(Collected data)
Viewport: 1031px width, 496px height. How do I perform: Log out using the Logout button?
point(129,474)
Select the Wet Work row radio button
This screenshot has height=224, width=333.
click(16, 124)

▸ Work instructions:
Write out each entry exactly, and omit nothing.

▸ Written response:
Viewport: 1031px width, 496px height. How do I perform: Log out using the Logout button?
point(129,474)
Select the Wet Work row radio button
This screenshot has height=224, width=333.
click(16, 124)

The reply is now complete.